The first order of business is explaining the rainbow crosswalk. The unique design of the crosswalk accompanies its unique identity as UVic’s most iconic crosswalk. It has the most foot traffic of any crosswalk because it connects the campus to the bus loop and residences. It does this by crossing Ring Road which can cause major traffic backups. So, while most crosswalks are based on the principle that the pedestrian has the right of way, the rainbow crosswalk operates by interchanging the flow of people and vehicles. If vehicles constantly yielded to pedestrians wanting to cross, there would be a continuous flow of people crossing Ring Road resulting in a plethora of irritated students in vehicles never getting to class.
Thus, if you find yourself far behind a big group crossing ahead of you, you should slow down, let cars pass, and wait for a crowd of students to form before crossing. If you need to cross quickly because you want to beat the rush at Bibliocafé, I advise against doing it in front of any bus, unless you want your Regina George moment. This principle should also be used on other high-traffic crosswalks across UVic.
Manoeuvring around campus is just as difficult as figuring out how to cross Ring Road. There are some good landmarks, such as the McPherson Library, but some buildings share the same exterior design, which can get confusing. I understand that red brick and stucco were all the rage back in the day, but some creativity would have been nice. Moreover, most buildings have more than one wing, which can pose a problem for students looking for their classes.
The most egregious multi-winged buildings are Cornett and Clearihue. Cornett is confusing because both sides are identical and have separate buildings for the same wing and the same building for separate wings (even while writing this I still cannot wrap my head around it).
Clearihue is especially convoluted, as the A, C, and D wings are attached, but B is just left hung out to dry. This is without mentioning the maze-like upper-level hallways. The only saving grace for first-years is that the wings are situated in clockwise order, so if you know what wing you are in, you can (probably) find your class.
Finding food on campus can also be a challenge. Mystic Market is the most popular place, but getting food there could take you 15–20 minutes, and about double that if you plan to sit and eat there as well. The same is true for Bibliocafé and Starbucks.
All is not lost though, as the unveiling of Building One (yes, this is the best name they could come up with) will provide more food options and shorter lines. Seating will probably still be an issue as Bibliocafé and Mystic Market customers will funnel there when they realize the impossible task of finding a table where they buy food. On the other hand, the Student Union Building has some good places to eat with hot and fresh meals. There’s also Felicita’s if you’re feeling a little boujee, and the SciCafé in the Bob Wright Centre makes great pizza with significantly smaller lines.
While some students find it easier to study at home, studying in a secondary location (such as at a library, café, or study hall) can be more effective. UVic has plenty of these spots but finding the ideal one can boost your productivity. The library is always a good place to start. The basement is perfect for solo work as it is a designated quiet study space. The first and second floor are both adequate for group study but, based on personal experience, if you are there with friends it might devolve into board games and shenanigans.

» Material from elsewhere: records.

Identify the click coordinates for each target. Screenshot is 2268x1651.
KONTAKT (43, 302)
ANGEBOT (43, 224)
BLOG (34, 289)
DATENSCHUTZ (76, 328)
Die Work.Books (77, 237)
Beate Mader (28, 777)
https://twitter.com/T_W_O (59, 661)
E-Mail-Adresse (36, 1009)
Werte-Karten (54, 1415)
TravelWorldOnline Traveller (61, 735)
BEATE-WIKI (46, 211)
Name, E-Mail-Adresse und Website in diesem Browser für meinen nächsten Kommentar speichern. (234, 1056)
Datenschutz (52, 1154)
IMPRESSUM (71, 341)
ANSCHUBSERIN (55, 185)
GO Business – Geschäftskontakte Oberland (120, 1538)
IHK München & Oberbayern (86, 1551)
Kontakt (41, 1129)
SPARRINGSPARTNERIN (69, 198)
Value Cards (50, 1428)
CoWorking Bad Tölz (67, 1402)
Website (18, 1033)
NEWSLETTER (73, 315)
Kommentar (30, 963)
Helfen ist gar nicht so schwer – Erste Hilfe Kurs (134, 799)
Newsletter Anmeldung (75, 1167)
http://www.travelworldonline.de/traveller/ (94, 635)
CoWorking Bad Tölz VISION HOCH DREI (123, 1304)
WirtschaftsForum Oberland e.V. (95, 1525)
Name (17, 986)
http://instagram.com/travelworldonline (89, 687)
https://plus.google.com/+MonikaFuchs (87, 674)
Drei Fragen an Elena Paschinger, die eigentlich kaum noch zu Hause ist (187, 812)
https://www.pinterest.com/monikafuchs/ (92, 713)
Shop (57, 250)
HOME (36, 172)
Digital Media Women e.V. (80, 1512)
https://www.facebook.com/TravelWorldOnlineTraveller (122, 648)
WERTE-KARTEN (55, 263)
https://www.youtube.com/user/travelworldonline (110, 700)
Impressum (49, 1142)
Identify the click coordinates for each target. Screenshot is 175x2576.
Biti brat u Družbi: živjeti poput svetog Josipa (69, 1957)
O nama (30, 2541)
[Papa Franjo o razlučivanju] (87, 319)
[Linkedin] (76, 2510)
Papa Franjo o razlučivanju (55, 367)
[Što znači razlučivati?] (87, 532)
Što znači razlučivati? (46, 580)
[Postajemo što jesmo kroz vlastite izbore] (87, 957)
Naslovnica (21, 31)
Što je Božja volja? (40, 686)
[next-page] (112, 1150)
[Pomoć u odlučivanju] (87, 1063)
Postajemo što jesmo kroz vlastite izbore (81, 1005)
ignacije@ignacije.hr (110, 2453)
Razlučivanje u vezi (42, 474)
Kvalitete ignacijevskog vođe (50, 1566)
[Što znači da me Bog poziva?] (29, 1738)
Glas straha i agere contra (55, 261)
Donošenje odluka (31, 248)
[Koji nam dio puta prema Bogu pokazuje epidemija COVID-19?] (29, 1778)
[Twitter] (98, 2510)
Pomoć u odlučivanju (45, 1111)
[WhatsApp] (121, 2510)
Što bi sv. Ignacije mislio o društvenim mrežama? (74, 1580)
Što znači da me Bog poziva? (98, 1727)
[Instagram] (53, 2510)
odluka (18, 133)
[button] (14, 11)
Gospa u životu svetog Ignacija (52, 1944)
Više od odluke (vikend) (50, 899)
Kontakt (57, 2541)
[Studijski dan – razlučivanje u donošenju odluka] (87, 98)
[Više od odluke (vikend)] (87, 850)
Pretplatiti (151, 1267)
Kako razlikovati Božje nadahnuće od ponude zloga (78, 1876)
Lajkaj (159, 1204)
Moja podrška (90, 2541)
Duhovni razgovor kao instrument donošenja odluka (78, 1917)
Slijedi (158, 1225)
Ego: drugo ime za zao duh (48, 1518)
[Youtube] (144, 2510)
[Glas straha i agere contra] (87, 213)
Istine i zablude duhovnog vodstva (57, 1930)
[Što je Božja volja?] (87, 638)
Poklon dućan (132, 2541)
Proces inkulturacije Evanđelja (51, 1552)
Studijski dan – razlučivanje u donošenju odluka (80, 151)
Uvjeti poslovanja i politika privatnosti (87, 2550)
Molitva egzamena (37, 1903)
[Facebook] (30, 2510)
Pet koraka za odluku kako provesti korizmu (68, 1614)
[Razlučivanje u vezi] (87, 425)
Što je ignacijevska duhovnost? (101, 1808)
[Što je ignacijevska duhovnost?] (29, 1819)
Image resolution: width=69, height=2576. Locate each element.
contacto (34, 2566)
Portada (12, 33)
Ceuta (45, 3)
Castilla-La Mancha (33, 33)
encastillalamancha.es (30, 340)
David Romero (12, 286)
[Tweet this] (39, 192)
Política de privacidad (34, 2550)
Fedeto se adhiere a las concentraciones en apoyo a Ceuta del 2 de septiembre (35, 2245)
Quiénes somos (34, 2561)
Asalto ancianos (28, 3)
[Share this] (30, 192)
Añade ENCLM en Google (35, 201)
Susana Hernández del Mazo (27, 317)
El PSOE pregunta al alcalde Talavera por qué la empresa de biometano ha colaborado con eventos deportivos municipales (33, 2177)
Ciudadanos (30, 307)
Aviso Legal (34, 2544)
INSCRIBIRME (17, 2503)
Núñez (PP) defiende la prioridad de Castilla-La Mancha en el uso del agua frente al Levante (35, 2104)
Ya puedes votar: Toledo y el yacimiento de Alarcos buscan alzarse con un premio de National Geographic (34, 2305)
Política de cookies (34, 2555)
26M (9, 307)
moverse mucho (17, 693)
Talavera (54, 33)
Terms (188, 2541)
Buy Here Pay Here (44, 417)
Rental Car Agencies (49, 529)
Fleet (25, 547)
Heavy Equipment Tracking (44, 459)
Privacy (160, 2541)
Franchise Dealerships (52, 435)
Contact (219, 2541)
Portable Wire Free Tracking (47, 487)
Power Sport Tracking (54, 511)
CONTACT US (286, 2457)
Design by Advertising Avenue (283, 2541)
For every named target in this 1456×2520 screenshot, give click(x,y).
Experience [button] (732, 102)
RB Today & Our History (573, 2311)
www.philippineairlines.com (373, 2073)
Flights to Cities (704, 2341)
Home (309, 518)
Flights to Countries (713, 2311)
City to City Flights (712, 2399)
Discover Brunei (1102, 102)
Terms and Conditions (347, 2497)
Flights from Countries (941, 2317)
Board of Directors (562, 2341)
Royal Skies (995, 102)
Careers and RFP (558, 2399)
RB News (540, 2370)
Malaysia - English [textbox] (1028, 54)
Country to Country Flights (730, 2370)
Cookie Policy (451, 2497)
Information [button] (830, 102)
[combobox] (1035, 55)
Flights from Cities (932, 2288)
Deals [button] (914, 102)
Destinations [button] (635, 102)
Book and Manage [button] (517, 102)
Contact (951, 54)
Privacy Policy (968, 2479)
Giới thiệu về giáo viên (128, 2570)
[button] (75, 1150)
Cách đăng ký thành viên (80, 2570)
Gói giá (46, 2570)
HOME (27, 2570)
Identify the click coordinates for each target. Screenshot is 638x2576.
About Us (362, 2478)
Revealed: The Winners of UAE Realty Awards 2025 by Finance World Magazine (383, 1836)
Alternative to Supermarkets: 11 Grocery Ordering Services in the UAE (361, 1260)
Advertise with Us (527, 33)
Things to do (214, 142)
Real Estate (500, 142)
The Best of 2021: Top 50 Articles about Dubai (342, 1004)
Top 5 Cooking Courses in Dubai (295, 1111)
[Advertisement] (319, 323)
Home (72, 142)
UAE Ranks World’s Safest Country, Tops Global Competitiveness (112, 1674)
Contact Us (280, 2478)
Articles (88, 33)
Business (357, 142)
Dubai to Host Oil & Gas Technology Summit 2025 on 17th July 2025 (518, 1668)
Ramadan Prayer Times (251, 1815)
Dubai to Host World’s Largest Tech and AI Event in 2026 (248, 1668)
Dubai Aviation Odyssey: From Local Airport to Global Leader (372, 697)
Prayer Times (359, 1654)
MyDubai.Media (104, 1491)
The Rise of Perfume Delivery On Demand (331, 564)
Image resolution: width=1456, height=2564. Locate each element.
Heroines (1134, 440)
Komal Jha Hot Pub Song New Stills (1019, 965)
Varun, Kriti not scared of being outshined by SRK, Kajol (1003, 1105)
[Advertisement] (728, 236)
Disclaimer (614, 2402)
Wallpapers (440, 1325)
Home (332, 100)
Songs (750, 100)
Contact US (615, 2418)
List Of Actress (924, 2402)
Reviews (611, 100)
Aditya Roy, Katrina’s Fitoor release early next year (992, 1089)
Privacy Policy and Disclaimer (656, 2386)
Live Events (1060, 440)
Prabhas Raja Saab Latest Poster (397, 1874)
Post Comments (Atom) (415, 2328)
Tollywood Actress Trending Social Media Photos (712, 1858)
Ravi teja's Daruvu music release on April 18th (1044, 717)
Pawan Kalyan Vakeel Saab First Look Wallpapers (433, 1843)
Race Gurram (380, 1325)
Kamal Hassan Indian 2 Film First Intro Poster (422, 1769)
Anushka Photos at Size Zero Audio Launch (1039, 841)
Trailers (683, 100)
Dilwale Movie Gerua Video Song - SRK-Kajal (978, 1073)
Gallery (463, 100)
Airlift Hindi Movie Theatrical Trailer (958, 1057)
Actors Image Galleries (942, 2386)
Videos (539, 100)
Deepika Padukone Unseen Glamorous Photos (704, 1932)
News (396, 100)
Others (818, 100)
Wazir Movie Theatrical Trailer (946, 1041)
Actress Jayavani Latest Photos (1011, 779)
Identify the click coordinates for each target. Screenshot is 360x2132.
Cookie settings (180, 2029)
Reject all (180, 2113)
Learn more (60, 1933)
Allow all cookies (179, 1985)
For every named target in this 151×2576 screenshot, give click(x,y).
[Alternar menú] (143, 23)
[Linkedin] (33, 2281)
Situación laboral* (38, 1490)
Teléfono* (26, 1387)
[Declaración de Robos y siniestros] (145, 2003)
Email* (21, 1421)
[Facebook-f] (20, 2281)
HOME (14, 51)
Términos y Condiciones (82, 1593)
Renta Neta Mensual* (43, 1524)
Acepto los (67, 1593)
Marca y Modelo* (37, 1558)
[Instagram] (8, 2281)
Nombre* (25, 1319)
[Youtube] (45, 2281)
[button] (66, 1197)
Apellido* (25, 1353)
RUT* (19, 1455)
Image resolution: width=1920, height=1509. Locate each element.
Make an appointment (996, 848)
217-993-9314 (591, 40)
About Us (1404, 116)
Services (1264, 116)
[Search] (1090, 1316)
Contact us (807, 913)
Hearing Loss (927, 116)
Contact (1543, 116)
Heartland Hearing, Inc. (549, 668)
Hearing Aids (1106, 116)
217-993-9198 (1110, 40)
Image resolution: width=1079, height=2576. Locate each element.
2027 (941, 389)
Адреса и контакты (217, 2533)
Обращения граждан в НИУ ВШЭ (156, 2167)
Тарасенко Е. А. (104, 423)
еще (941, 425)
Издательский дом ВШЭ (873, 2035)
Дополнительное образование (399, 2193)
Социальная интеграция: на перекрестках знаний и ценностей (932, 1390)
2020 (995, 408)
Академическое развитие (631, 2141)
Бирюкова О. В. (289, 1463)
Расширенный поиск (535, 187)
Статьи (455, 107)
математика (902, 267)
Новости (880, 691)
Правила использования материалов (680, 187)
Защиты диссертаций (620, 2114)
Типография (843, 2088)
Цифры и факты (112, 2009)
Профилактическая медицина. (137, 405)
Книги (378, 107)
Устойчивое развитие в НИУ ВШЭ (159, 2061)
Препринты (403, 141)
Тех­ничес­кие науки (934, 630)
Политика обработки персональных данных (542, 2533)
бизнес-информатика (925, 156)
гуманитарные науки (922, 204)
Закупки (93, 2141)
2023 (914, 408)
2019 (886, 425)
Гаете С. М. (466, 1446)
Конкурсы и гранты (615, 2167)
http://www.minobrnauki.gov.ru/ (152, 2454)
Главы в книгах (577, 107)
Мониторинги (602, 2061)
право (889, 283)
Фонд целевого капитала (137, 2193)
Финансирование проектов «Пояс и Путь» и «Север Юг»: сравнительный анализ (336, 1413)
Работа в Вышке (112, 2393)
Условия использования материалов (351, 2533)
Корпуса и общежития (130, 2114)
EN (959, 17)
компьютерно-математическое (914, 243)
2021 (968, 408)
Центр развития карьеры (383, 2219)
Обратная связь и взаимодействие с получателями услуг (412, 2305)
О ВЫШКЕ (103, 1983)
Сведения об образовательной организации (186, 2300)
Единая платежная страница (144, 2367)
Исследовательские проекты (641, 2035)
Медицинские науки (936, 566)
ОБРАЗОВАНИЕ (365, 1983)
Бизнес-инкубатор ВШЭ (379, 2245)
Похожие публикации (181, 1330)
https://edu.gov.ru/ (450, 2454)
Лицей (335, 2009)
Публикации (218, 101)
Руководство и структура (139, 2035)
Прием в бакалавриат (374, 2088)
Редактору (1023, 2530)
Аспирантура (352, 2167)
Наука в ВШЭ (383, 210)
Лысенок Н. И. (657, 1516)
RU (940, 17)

Other study places include Clearihue (upper levels are best) and the Bob Wright Centre (very underrated). Some places to avoid are David Turpin and the ECS building as there are not many places to sit and work. The best piece of advice I can give is to find an empty classroom and study there.
Hopefully, this guide will help you find your way around campus. I wish you the best of luck this year, especially if you have to get from Fraser to ECS in 10 minutes without a bike.